ONU afirma que captura de Maduro pelos EUA viola direito internacional
ONU: Operação dos EUA na Venezuela viola direito internacional

As Nações Unidas emitiram um forte posicionamento nesta terça-feira, 6 de janeiro de 2026, classificando a operação militar dos Estados Unidos que resultou na captura do presidente venezuelano Nicolás Maduro como uma violação clara de um princípio fundamental do direito internacional.

Condenação Formal da ONU

A porta-voz do escritório de direitos humanos da ONU, Ravina Shamdasani, foi enfática ao declarar que a ação norte-americana em Caracas transgrediu a Carta das Nações Unidas. A declaração cita especificamente o Artigo 2º, parágrafo 4, que proíbe os Estados membros de usar a força contra a integridade territorial ou a independência política de qualquer outro país.

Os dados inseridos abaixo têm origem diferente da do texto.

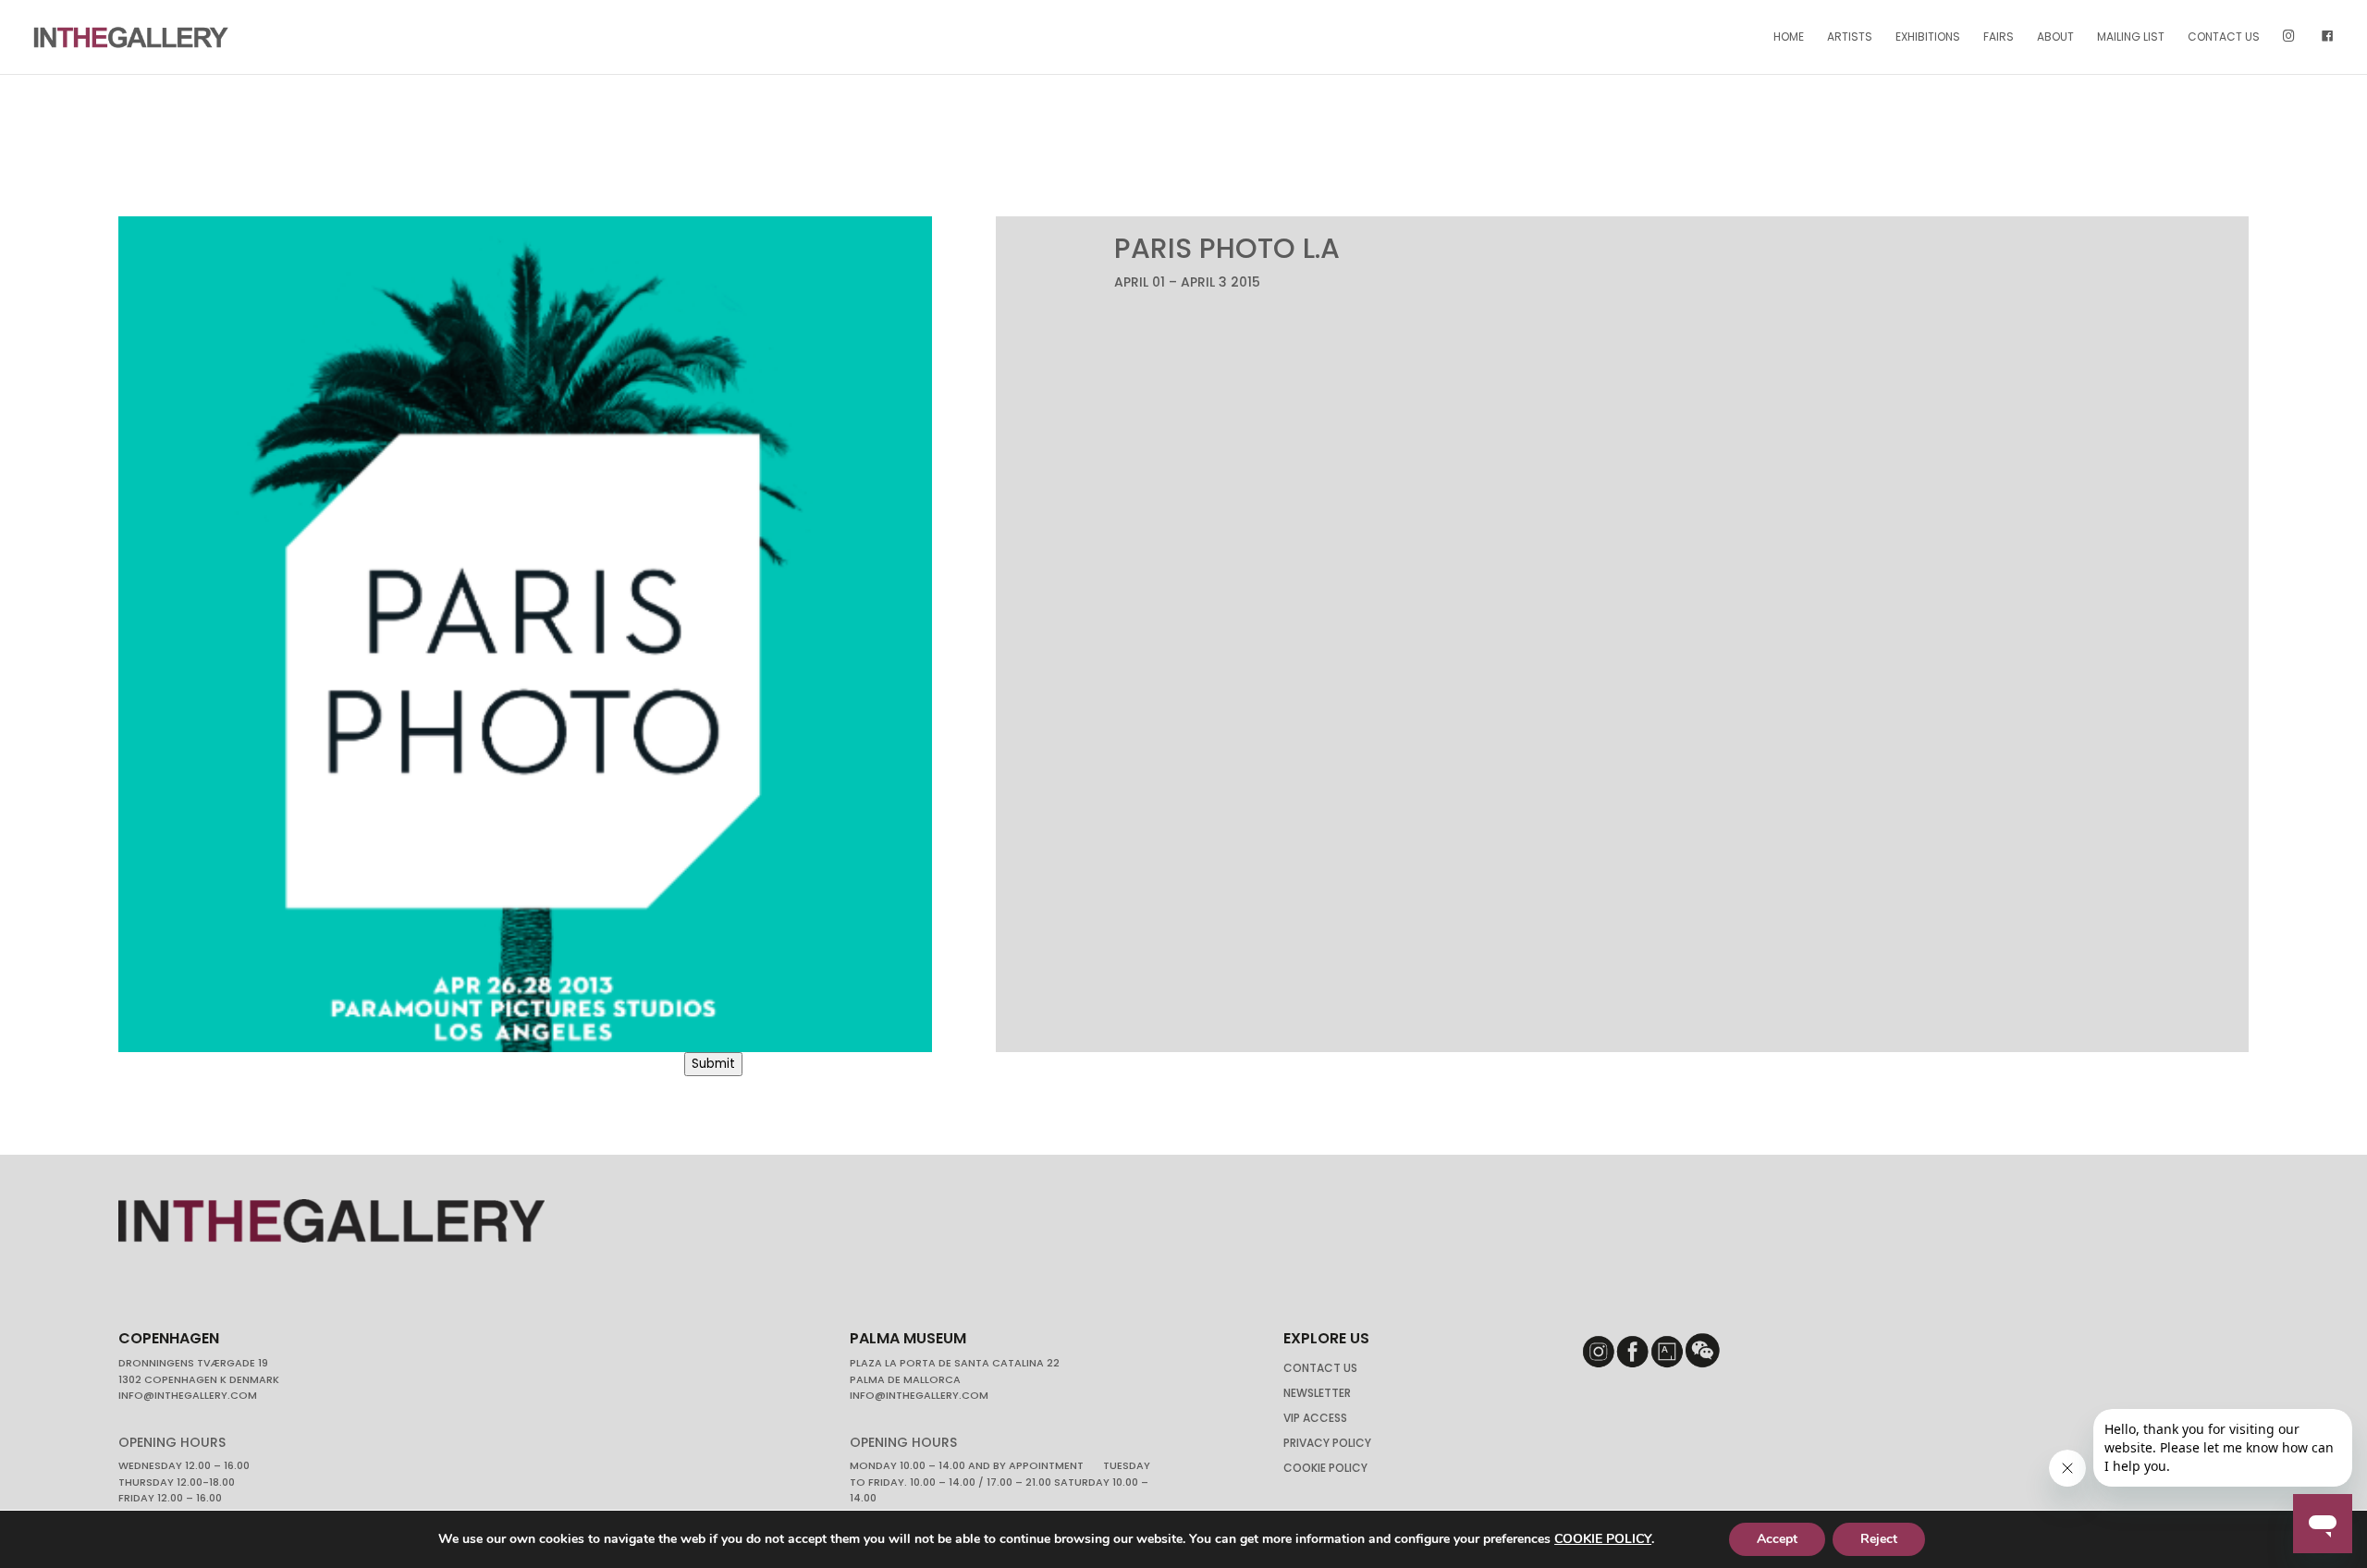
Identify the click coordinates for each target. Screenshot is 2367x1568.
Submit (713, 1063)
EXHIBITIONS (1927, 37)
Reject (1878, 1539)
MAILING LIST (2131, 37)
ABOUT (2055, 37)
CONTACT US (2224, 37)
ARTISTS (1849, 37)
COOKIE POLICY (1602, 1539)
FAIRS (1998, 37)
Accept (1777, 1539)
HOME (1788, 37)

"Os Estados não devem ameaçar nem usar a força contra a integridade territorial ou a independência política de qualquer Estado", afirmou Shamdasani, reforçando o tratado assinado por 193 nações, incluindo os próprios Estados Unidos, após a Segunda Guerra Mundial.

Resposta Internacional e Justificativa Americana

A operação, ocorrida três dias antes, em 3 de janeiro, gerou uma onda imediata de repúdio global. Durante uma reunião de emergência do Conselho de Segurança da ONU na segunda-feira, 5 de janeiro, os aliados da Venezuela, Rússia e China, lideraram as críticas.

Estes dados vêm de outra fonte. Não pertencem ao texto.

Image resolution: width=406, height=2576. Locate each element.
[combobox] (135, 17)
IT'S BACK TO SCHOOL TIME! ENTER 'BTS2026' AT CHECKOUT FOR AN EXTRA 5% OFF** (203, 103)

Moscou acusou o governo do então presidente Donald Trump de "hipócrita e cínico", enquanto Pequim denunciou a atitude como "bullying". A ação militar americana foi justificada por Washington como uma "operação para o cumprimento da lei", necessária para dar suporte ao Departamento de Justiça dos EUA e executar um mandado de prisão contra Maduro, acusado de narcoterrorismo.

Contexto e Consequências

O pronunciamento da ONU representa a condenação mais contundente da instituição até o momento. Anteriormente, a organização havia expressado apenas "profunda preocupação" e pedido a desescalada da situação. A captura de Maduro e de sua esposa, e sua posterior transferência para julgamento em Nova York, colocam em xeque a interpretação das leis internacionais.

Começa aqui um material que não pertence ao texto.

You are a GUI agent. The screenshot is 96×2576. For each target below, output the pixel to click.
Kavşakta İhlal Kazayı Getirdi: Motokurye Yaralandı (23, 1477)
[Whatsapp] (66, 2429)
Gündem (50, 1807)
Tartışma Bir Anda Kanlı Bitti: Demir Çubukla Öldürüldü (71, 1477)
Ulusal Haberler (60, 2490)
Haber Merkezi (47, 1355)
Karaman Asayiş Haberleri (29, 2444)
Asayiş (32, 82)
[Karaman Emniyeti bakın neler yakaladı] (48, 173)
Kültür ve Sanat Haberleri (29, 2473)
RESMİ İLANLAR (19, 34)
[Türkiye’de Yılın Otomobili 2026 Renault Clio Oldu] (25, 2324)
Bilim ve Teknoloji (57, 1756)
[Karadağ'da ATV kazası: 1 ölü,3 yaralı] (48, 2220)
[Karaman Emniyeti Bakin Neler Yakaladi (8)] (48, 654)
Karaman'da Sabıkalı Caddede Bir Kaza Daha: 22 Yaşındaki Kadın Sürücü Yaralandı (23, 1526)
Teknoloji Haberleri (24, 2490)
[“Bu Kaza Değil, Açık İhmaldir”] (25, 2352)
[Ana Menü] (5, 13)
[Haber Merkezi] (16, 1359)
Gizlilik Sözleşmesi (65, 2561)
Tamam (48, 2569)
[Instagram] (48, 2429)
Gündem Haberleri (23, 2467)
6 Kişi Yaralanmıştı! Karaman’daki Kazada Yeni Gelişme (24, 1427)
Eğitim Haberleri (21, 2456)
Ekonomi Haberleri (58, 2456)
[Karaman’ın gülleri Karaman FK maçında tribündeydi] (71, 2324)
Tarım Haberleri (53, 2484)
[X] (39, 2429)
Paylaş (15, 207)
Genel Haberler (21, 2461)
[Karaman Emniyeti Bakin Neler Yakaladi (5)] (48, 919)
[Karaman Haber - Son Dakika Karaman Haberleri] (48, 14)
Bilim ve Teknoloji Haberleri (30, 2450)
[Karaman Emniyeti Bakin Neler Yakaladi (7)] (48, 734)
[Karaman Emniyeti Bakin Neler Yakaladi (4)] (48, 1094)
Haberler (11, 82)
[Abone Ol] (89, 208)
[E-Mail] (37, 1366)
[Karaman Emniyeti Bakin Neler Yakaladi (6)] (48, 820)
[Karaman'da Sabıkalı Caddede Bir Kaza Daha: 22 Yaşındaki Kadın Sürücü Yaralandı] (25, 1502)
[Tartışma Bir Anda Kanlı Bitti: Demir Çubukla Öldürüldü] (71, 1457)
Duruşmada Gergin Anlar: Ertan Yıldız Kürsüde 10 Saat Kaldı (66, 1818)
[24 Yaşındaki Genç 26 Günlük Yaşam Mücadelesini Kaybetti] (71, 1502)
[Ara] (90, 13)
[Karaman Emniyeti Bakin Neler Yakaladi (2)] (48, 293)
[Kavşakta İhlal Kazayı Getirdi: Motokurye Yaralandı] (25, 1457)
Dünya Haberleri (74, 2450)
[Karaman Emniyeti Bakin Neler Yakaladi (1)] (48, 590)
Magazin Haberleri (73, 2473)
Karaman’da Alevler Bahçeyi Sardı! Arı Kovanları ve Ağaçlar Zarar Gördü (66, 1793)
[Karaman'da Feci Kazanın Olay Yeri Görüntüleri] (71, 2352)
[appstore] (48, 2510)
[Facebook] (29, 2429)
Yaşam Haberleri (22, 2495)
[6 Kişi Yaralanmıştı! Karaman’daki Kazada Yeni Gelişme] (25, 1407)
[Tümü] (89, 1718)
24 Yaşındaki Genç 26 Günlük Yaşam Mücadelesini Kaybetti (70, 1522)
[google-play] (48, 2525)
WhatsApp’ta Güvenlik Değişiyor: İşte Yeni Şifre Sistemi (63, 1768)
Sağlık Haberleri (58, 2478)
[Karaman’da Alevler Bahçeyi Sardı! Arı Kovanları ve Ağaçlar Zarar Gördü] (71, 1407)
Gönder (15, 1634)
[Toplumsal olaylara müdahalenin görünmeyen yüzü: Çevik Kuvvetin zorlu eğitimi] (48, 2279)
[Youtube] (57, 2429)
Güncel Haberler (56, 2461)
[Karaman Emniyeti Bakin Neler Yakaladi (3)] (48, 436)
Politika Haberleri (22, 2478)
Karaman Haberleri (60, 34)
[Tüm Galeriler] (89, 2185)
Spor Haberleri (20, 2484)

Analistas apontam que o episódio estabelece um precedente perigoso, onde uma potência invade o território de outra nação soberana para prender seu líder, mesmo com acusações formais. A Constituição americana, que exige que o presidente cumpra as obrigações do direito internacional, agora está no centro do debate sobre a legalidade desta ação sem precedentes.